課題の詳細
以下のエントリーの各行を、一字一句変えずにそのまま抜き出してもらえますか？

#### 演習用の資料

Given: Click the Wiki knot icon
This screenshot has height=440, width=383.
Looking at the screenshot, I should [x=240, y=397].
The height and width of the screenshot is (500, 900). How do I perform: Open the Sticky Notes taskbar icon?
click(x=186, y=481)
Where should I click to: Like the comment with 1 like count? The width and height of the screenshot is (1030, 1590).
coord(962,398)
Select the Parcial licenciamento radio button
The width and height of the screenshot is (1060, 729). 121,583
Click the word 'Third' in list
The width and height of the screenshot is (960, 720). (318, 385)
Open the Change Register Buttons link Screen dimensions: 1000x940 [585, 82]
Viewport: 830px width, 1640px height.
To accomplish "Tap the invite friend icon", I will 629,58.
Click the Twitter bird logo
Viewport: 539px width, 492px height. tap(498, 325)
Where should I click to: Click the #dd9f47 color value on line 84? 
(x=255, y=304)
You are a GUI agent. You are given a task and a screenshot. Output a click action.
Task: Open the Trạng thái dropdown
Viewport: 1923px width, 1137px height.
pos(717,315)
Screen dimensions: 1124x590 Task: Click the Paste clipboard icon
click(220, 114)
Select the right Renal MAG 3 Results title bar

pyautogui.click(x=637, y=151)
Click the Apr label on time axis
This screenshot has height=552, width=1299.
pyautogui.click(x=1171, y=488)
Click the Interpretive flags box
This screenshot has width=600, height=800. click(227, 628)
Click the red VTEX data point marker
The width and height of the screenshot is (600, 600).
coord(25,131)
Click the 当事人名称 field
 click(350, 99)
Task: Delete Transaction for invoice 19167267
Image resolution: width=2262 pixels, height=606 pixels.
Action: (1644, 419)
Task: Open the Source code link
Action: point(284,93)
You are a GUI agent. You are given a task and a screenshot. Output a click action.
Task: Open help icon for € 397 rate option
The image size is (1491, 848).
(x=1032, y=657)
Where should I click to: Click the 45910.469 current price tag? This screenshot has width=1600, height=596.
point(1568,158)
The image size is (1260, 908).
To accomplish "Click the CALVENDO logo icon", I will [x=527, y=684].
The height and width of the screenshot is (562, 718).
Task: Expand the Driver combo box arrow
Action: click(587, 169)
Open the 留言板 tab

########

演習の出力
Given: Click the Wiki knot icon
This screenshot has height=440, width=383.
Looking at the screenshot, I should [x=240, y=397].
The height and width of the screenshot is (500, 900). How do I perform: Open the Sticky Notes taskbar icon?
click(x=186, y=481)
Where should I click to: Like the comment with 1 like count? The width and height of the screenshot is (1030, 1590).
coord(962,398)
Select the Parcial licenciamento radio button
The width and height of the screenshot is (1060, 729). 121,583
Click the word 'Third' in list
The width and height of the screenshot is (960, 720). (318, 385)
Open the Change Register Buttons link Screen dimensions: 1000x940 [585, 82]
Viewport: 830px width, 1640px height.
To accomplish "Tap the invite friend icon", I will 629,58.
Click the Twitter bird logo
Viewport: 539px width, 492px height. tap(498, 325)
Where should I click to: Click the #dd9f47 color value on line 84? 
(x=255, y=304)
You are a GUI agent. You are given a task and a screenshot. Output a click action.
Task: Open the Trạng thái dropdown
Viewport: 1923px width, 1137px height.
pos(717,315)
Screen dimensions: 1124x590 Task: Click the Paste clipboard icon
click(220, 114)
Select the right Renal MAG 3 Results title bar

pyautogui.click(x=637, y=151)
Click the Apr label on time axis
This screenshot has height=552, width=1299.
pyautogui.click(x=1171, y=488)
Click the Interpretive flags box
This screenshot has width=600, height=800. click(227, 628)
Click the red VTEX data point marker
The width and height of the screenshot is (600, 600).
coord(25,131)
Click the 当事人名称 field
 click(350, 99)
Task: Delete Transaction for invoice 19167267
Image resolution: width=2262 pixels, height=606 pixels.
Action: (1644, 419)
Task: Open the Source code link
Action: point(284,93)
You are a GUI agent. You are given a task and a screenshot. Output a click action.
Task: Open help icon for € 397 rate option
The image size is (1491, 848).
(x=1032, y=657)
Where should I click to: Click the 45910.469 current price tag? This screenshot has width=1600, height=596.
point(1568,158)
The image size is (1260, 908).
To accomplish "Click the CALVENDO logo icon", I will [x=527, y=684].
The height and width of the screenshot is (562, 718).
Task: Expand the Driver combo box arrow
Action: click(587, 169)
Open the 留言板 tab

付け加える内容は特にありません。